🤖 AI Summary
This work addresses the inefficiency of cross-modal fusion caused by representational discrepancies among audio, visual, and textual modalities by proposing a semantic alignment method based on optimal transport (OT). For the first time, OT is integrated into a large language model–driven audio-visual speech recognition (LLM-AVSR) framework. Leveraging LLaMA3.2-3B language embeddings as anchors, the approach employs OT-derived coupling matrices to generate soft pseudo-labels that guide contrastive learning, thereby explicitly aligning features from Whisper’s audio encoder and AV-HuBERT’s visual encoder in a language-anchored semantic space. Evaluated on the LRS3-TED benchmark, the method significantly outperforms strong existing baselines and achieves state-of-the-art performance across varying signal-to-noise ratios, substantially enhancing recognition robustness and semantic consistency in challenging acoustic environments.
📝 Abstract
Large language model (LLM)-based audio-visual speech recognition (LLM-AVSR) has recently demonstrated strong robustness in adverse acoustic environments by leveraging complementary audio and visual information. Existing approaches typically employ independently pretrained acoustic and visual encoders, whose outputs are projected and fused as soft prompts to condition an LLM for speech recognition. However, most methods perform multimodal fusion without explicitly addressing the representational discrepancy between audio, visual and text modalities, potentially limiting the effectiveness of cross-modal integration.
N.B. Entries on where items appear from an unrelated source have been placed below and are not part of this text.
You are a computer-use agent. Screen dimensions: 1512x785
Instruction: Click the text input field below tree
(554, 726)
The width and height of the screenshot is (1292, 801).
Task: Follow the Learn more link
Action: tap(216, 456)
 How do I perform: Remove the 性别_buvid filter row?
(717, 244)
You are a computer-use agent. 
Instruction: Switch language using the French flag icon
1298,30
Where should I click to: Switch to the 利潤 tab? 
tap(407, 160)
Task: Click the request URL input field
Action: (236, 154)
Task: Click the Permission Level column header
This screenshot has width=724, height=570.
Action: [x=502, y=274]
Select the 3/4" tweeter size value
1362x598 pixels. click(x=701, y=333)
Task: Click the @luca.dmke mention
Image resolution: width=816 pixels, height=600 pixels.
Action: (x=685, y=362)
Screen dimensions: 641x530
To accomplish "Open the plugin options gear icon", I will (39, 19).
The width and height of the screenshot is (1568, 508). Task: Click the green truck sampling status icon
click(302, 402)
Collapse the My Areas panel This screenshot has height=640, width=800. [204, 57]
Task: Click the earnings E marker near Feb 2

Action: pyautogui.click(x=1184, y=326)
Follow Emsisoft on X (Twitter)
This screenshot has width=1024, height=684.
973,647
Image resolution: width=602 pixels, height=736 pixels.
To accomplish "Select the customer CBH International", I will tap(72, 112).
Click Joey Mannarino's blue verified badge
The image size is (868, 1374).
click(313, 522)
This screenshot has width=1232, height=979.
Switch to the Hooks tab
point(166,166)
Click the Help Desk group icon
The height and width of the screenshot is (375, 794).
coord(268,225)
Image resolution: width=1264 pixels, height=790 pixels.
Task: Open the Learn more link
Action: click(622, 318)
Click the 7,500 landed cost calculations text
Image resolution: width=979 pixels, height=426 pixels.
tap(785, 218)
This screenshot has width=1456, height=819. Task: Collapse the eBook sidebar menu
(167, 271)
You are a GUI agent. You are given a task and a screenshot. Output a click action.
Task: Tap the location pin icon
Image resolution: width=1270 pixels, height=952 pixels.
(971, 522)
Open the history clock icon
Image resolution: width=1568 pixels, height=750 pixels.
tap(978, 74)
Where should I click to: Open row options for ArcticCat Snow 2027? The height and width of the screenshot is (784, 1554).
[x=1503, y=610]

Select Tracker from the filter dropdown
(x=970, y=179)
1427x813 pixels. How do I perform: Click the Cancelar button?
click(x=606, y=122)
In this paper, we propose an optimal transport (OT)-based semantic alignment framework for LLM-AVSR. The proposed method explicitly bridges the modality gap by aligning the acoustic and visual representations with reference to the linguistic embedding space of the LLM before multimodal fusion. Specifically, OT is used to estimate probabilistic coupling matrices that characterize structured correspondences between modality-specific features and linguistic embeddings. The resulting OT couplings are further utilized as soft pseudo-labels to supervise contrastive learning, encouraging the extraction of semantically coherent and cross-modal consistent audio-visual representations. By anchoring multimodal features to the linguistic space of the LLM, the proposed framework facilitates more effective multimodal fusion and decoding. We implement the proposed framework using a Whisper-based acoustic encoder, an AV-HuBERT-based visual encoder, and a LLaMA3.2-3B decoder. Experiments conducted on the LRS3-TED benchmark demonstrate consistent improvements over strong baselines and achieve state-of-the-art performance under both clean and noisy evaluation conditions across a wide range of signal-to-noise ratios (SNRs).